I was surprised by this design decision :
/* start prefetch on next page, but not if we're reading sequentially already, as it's counterproductive in those cases */
Is it really? Are you assuming the it's redundant with posix_fadvise for this case?
I think possibly when async_io is also in use by the postgresql prefetcher,
this decision could change.

Cédric wrote:

If the gain is visible mostly for the backward and not for other access

building the latest kernel with that patch included, replicating the

I found improvement from forward scans.
Actually I did not even try backward but only because I did not have time.
It should help both.

I don't even think windows supports posix_fadvise, but if async_io is
used (as hinted by the link Lumby posted), it would probably also work
in windows.

windows has async io and I think it would not be hard to extend my implementation
to windows (although I don't plan it myself).     Actually about 95% of the code I wrote
to implement async-io in postgresql concerns not the async io, which is trivial,
but the buffer management.   With async io,   PrefetchBuffer must allocate and pin a
buffer, (not too hard), but now also every other part of buf mgr must know about the
possibility that a buffer may be in async_io_in_progress state and be prepared to
determine the possible completion (quite hard)   - and also if and when the prefetch requester
comes again with ReadBuffer, buf mgr has to remember that this buffer was pinned by
this backend during previous prefetch and must not be re-pinned a second time
(very hard without increasing size of the shared descriptor, which was important
since there could be a very large number of these).
It ended up with a major change to bufmgr.c plus one new file for handling
buffer management aspects of starting, checking and terminating async io.

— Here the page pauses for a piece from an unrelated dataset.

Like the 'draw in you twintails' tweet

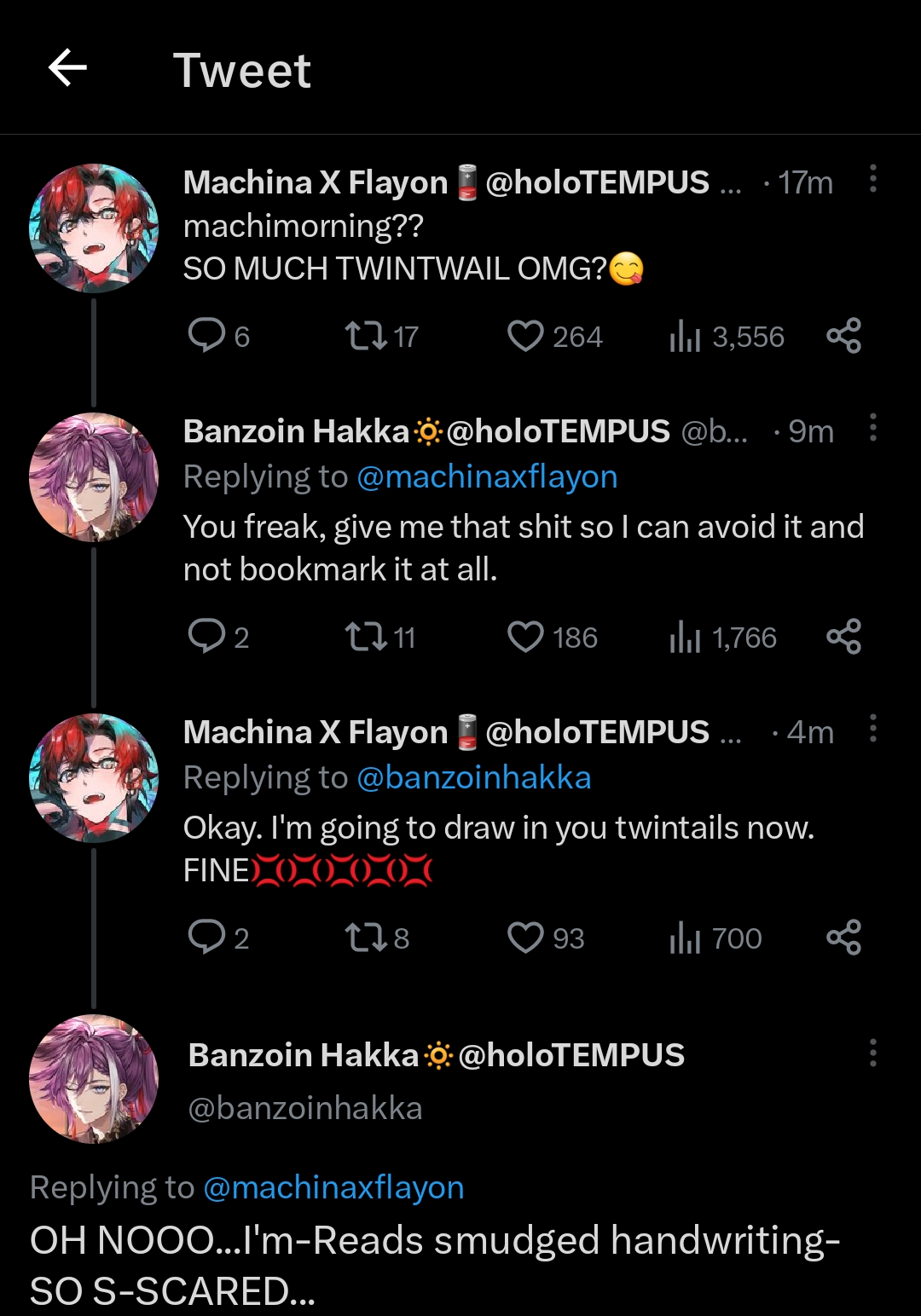click(525, 938)
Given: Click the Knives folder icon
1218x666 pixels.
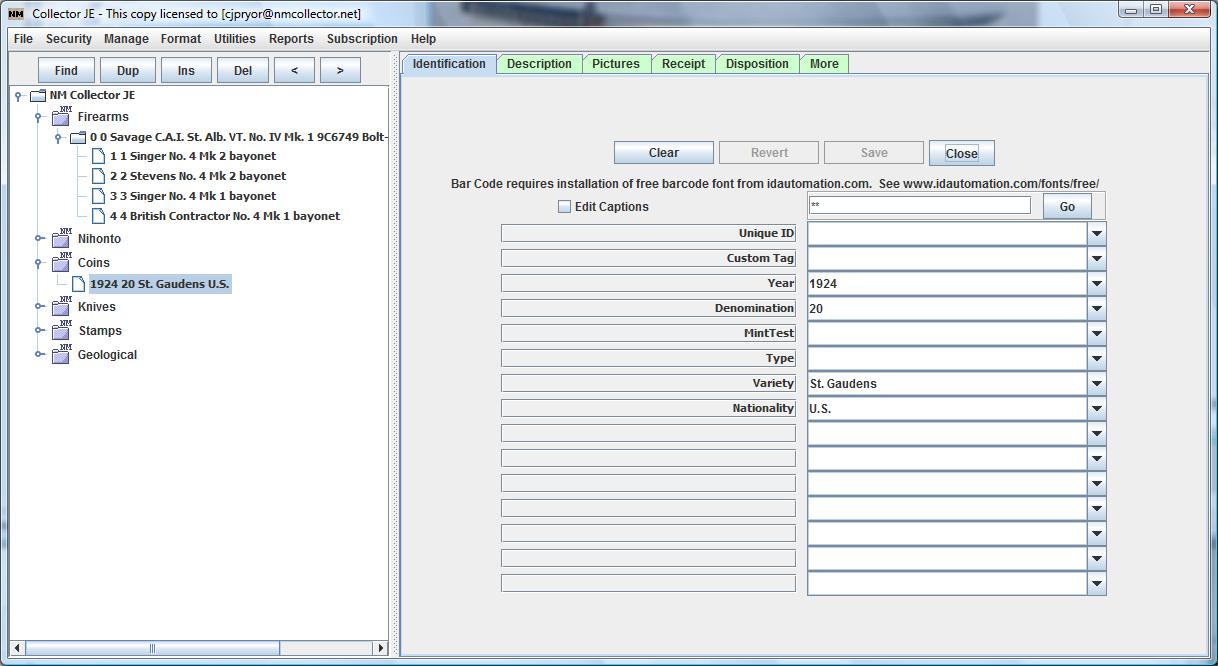Looking at the screenshot, I should tap(61, 307).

However I think in some environments the async-io has significant benefits over
posix-fadvise, especially (of course!) where access is very non-sequential,
but even also for sequential if there are many concurrent conflicting sets of sequential
command streams from different backends
(always assuming the RAID can manage them concurrently).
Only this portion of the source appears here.